Data description

Except for the file defining the system (r.txt, Z.txt and hessian.dat), all files are in the HDF5 format.

System file

  • Z.txt: The atomic number of each atom in the system.
  • r.txt: The position of each atom in the system (one atom per line), in its equilibrium geometry, in meter.
  • hessian.dat: The Hessian matrix of the system at equilibrium, in atomic units. The Hessian is 33 x 33, the entry are ordered followin the XYZ convention (i.e. x component of 1st atom, y component of 1st atom, z component of 1st atom, x component of 2nd atom, y component of 2nd atoms, etc.)

Simulation data

The file names have the form simulation_<name>.h5.

Attributes

  • author: the author (Benoît Richard in all cases).
  • description: a short description of the data.

Datasets

Each dataset has an attribute units containing the units in which the values are expressed (they are atomic units, except for fluence).

Most datasets have the shape (N, 11, 3), which correspond to the number of trajectory (N), the number of atoms (11) and the number of dimensions (3).

The number of trajectory in each dataset is N, and can vary between datasets.

The system dataset define the order of the atom for all datasets.

  • fluence float: the total fluence in the simulation (photons/μm^2)
  • system string(11): name of each atom in the system.
  • momenta float(N, 11, 3): final momentum of each atom after 1000 fs.
  • charges int(N, 11): final charge on each after 1000 fs.

The file simulation_main.h5 has the additional datasets:

  • initial_positions float(N, 11, 3): position of each just before the first photoionization.
  • initial_momenta float(N, 11, 3): momentum of each atom just before the first photoionization.

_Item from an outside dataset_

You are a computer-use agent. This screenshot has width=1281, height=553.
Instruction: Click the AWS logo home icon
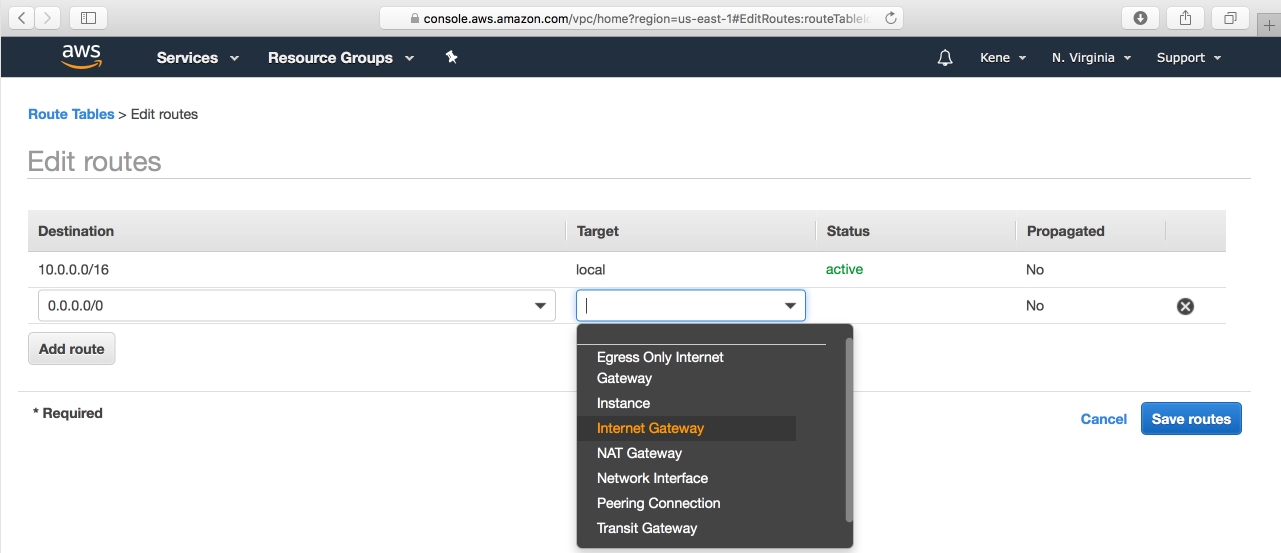81,57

damped_forcefield_Eph=2000_fluence=1.5e+11_q0=0.35.h5

  • Simulation results.
  • Propagated up to 200fs.
  • Contain initial states

damped_forcefield_Eph=2000_fluence=1.5e+11_q0=0.35_q=17-21.h5

  • Simulation results.
  • Propagated from 200fs to 1000fs if the total charge was in the range 17-21 at 200fs.

damped_forcefield_Eph=2000_fluence=7.5e+10_q0=0.35.h5

  • Simulation results.
  • Low fluence.
  • Propagated from 200fs to 1000fs (?)

no_zpv_damped_forcefield_Eph=2000_fluence=1.5e+11_q0=0.35_q=17-21.h5

  • Simulation results
  • Propagated from 200fs to 1000fs if the total charge was in the range 17-21 at 200fs.
  • No GSF

thermal_Eph=2000_fluence=1.5e+11_q0=0.35_FWHM=10e-15s_T=250.0.h5

  • Simulation results
  • Initial state at 250K

Reconstruction

The file names have the form reconstruction_<name>_C<coincidence_order>_M<moment_order>.h5.

Each file contains the following attributes (at the file level) and datasets.

Attributes

  • coincidence_order: the coincidence ordered considered in the reconstruction.
  • max_cumulant_order: the maximum moment order used in the reconstruction.
  • iter: the number of iteration the algorithm used.
  • units: the units of the data (atomic units in all cases).
  • author: the author (Benoît Richard in all cases).
  • description: a short description of the data.

Datasets

The datasets have shape 33 or 33 x 33, because the value for each atom is concatenated (indices 1 to 3 correspond to the first atom, 4 to 6 to the second atom, and so on).

The system dataset define the order of the atom for all datasets.

  • system string(11): name of each atom in the system.
  • mean float(33): reconstructed mean of the weighted momenta.
  • covariance float(33, 33): reconstructed covariance matrix of the weighted momenta.
  • guess_mean float(33): initial guess for the mean of the weighted momenta.
  • guess_covariance float(33, 33): initial guess for the covariance of the weighted momenta.